> **REQUIREMENT**:
Output the data exactly as given, from the line with "Image resolution: width=456" up to and including the line with "[x=480, y=315]", and omit the pictures.

> **PROVIDED ENTRIES**:

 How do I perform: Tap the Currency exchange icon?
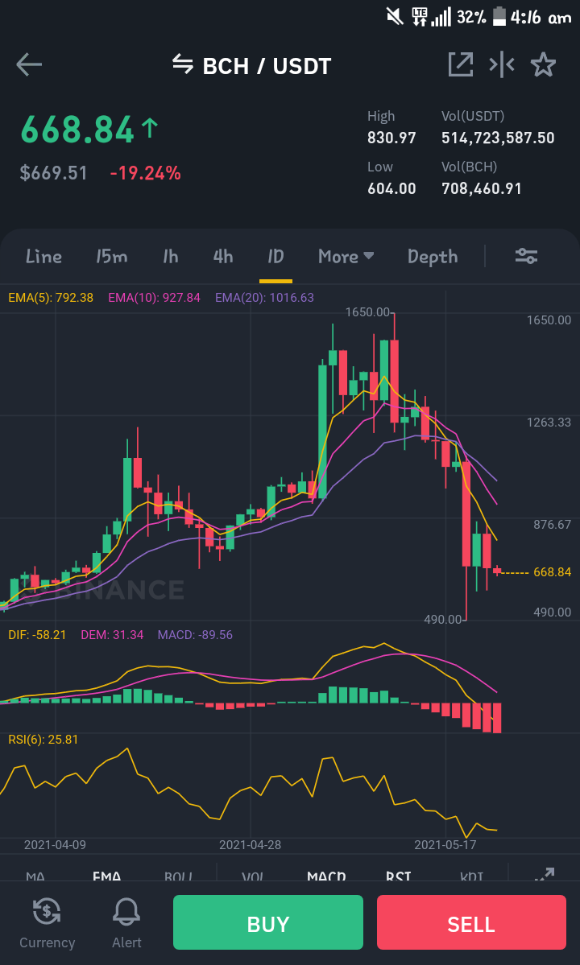point(47,911)
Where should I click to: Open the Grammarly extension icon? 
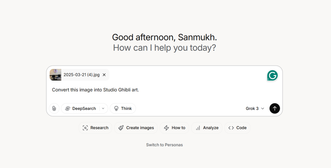click(x=272, y=75)
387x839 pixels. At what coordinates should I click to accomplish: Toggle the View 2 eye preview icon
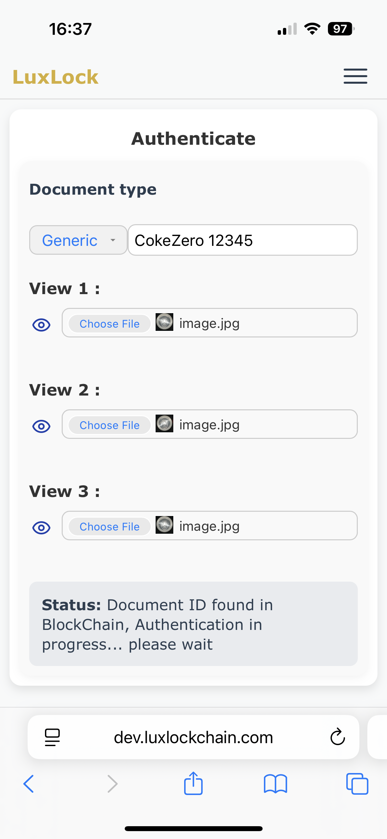(41, 426)
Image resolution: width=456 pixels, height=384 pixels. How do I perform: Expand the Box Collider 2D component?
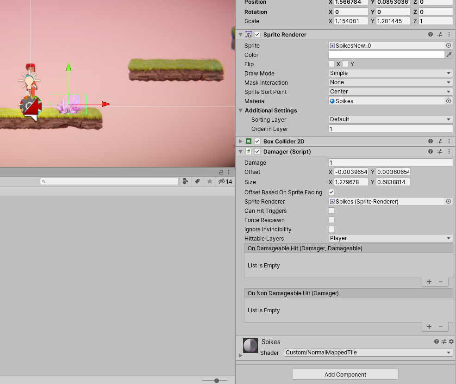[240, 142]
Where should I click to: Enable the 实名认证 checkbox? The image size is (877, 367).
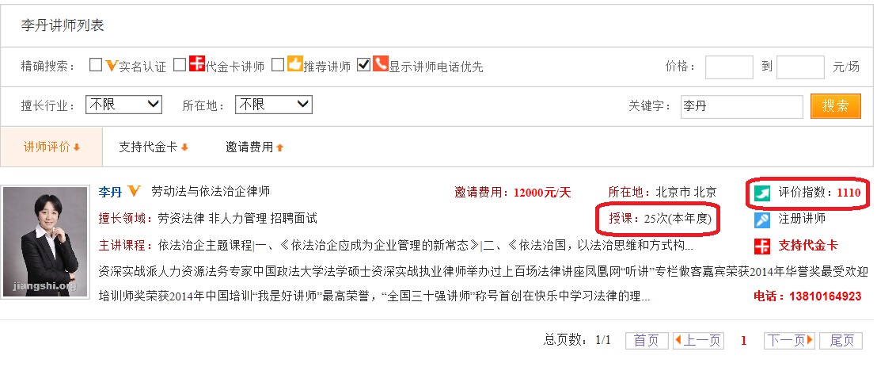click(96, 65)
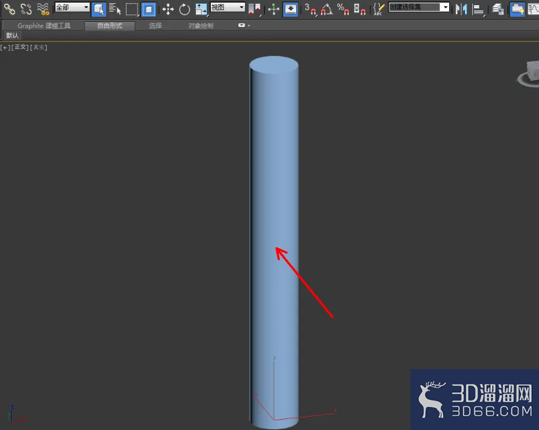The width and height of the screenshot is (539, 430).
Task: Click the Unlink Selection icon
Action: [x=26, y=9]
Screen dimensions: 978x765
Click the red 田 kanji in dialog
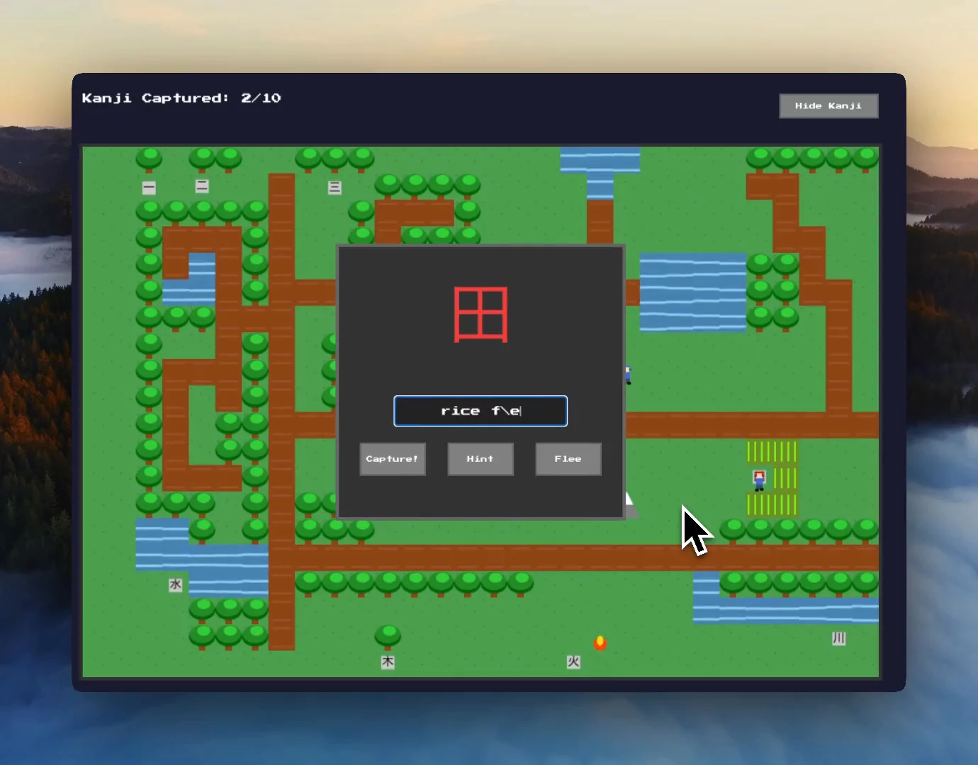[x=480, y=315]
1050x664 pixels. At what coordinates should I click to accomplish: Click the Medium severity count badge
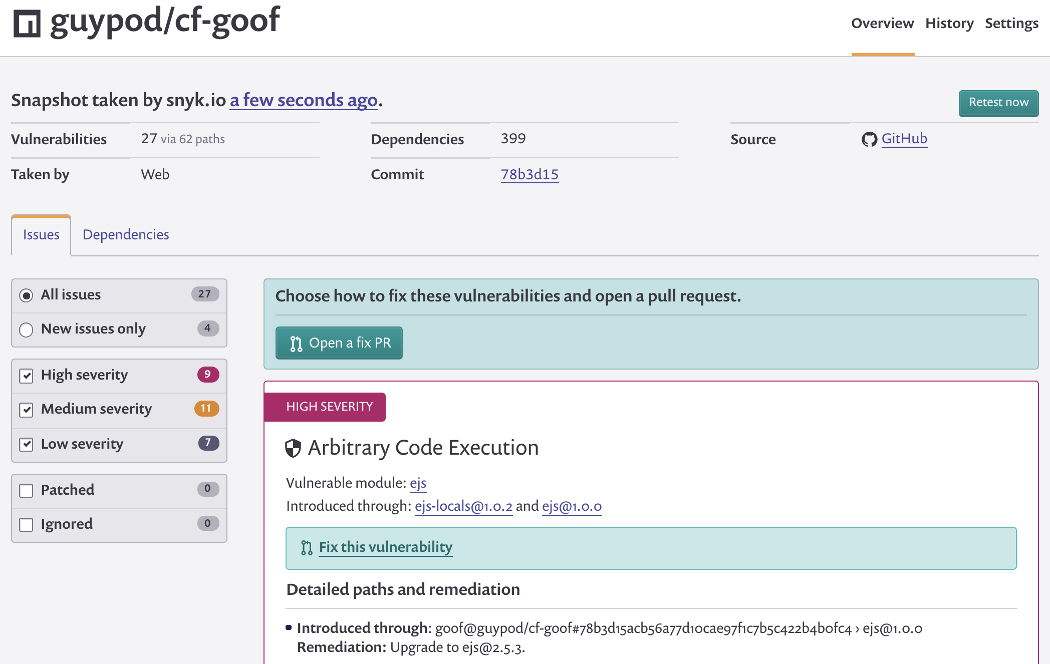point(206,409)
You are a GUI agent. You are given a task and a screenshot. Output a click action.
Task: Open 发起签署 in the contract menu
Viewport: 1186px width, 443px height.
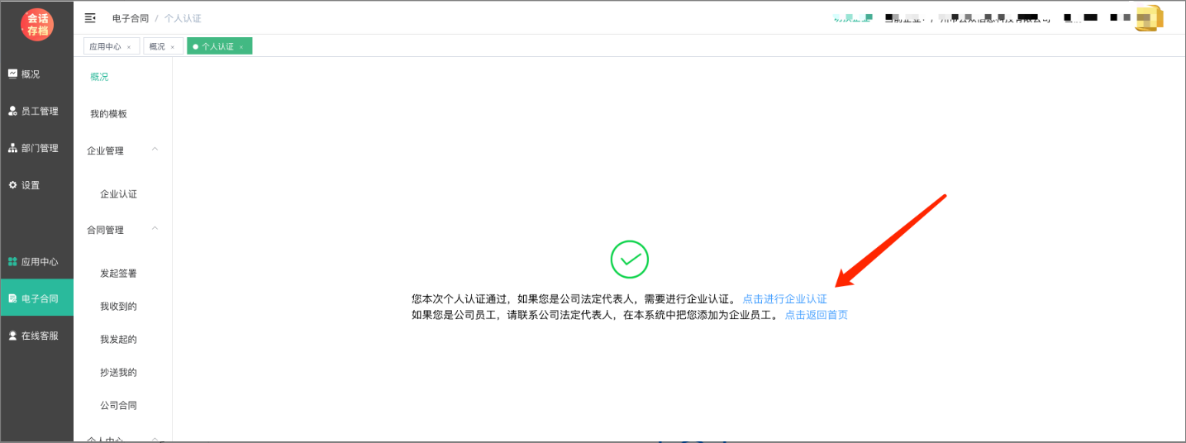[118, 273]
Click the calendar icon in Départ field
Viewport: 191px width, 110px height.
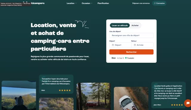pos(113,45)
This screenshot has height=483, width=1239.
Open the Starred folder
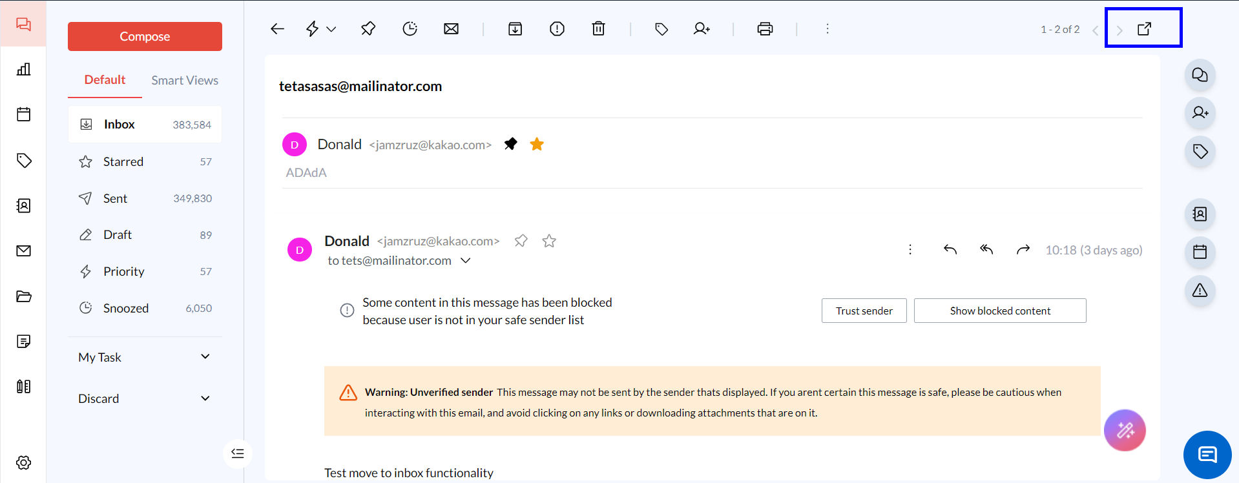[x=123, y=161]
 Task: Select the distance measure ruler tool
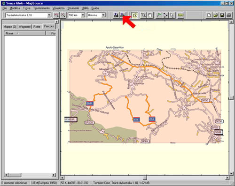180,15
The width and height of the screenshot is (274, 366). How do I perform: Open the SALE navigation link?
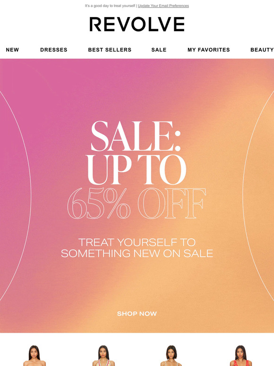tap(159, 50)
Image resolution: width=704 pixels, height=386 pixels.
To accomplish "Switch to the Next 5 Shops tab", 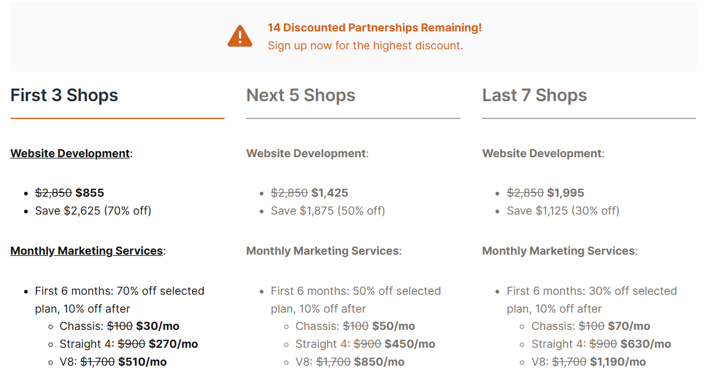I will (x=300, y=96).
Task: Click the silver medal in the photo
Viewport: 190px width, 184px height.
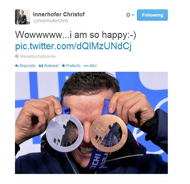Action: 65,133
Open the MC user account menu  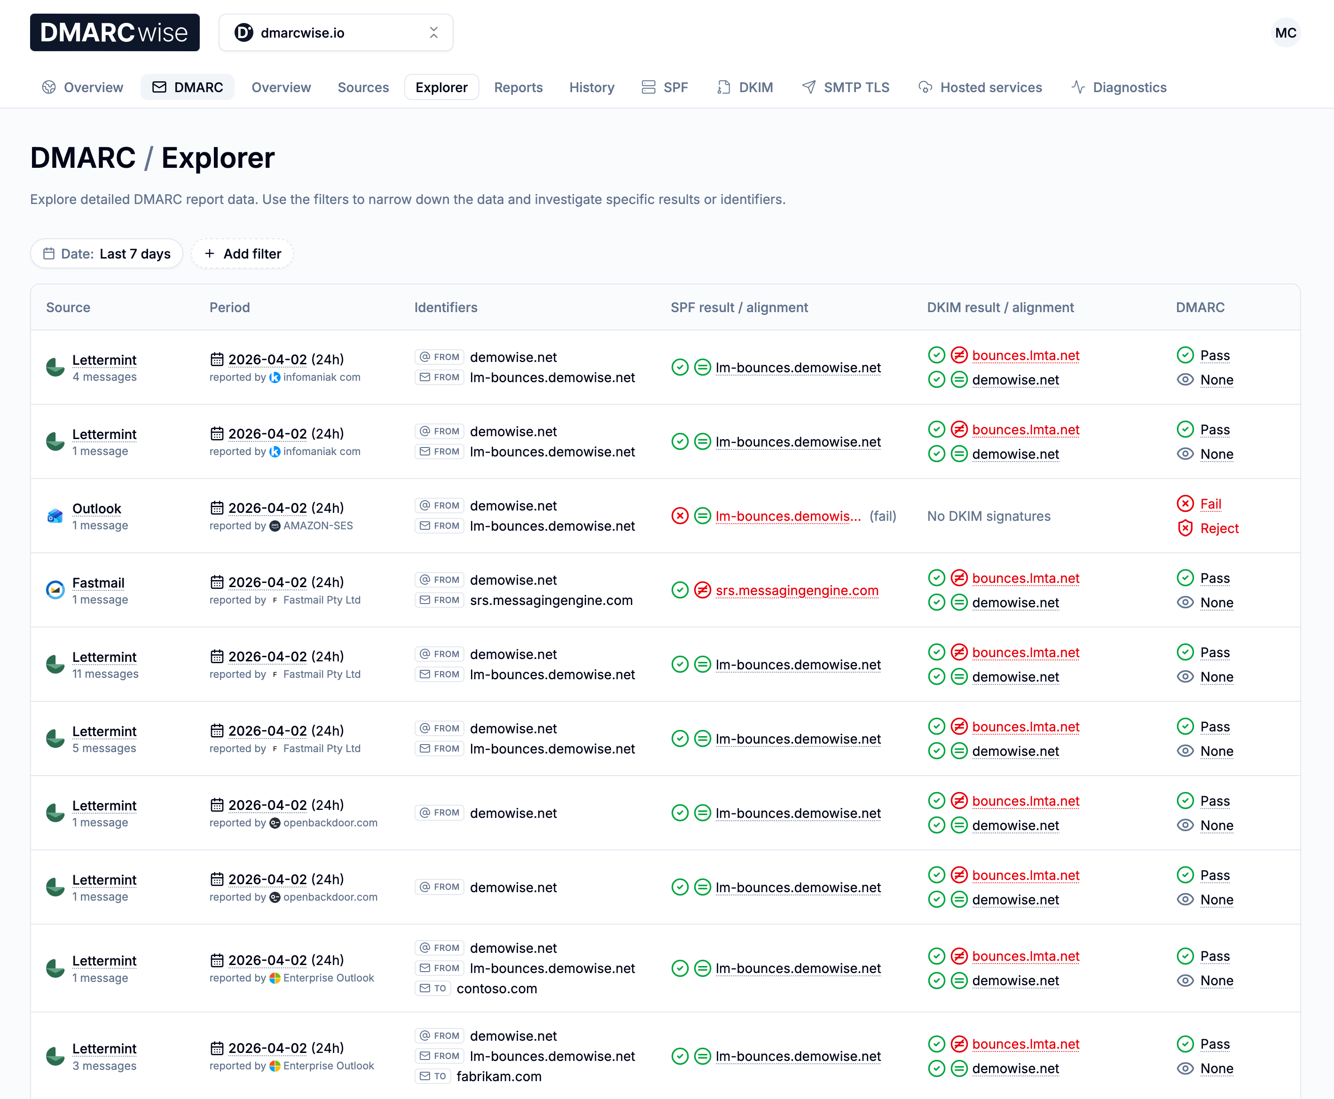(x=1285, y=32)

> **COMPLETE OUTPUT**:
Image resolution: width=456 pixels, height=384 pixels. How do I perform: Expand the Box Collider 2D component?
[240, 142]
Where should I click to: Enable the 实名认证 checkbox? The image size is (877, 367).
click(96, 65)
The width and height of the screenshot is (539, 430).
Task: Click the Unlink Selection icon
Action: [x=26, y=9]
Screen dimensions: 978x765
Click the red 田 kanji in dialog
[x=480, y=315]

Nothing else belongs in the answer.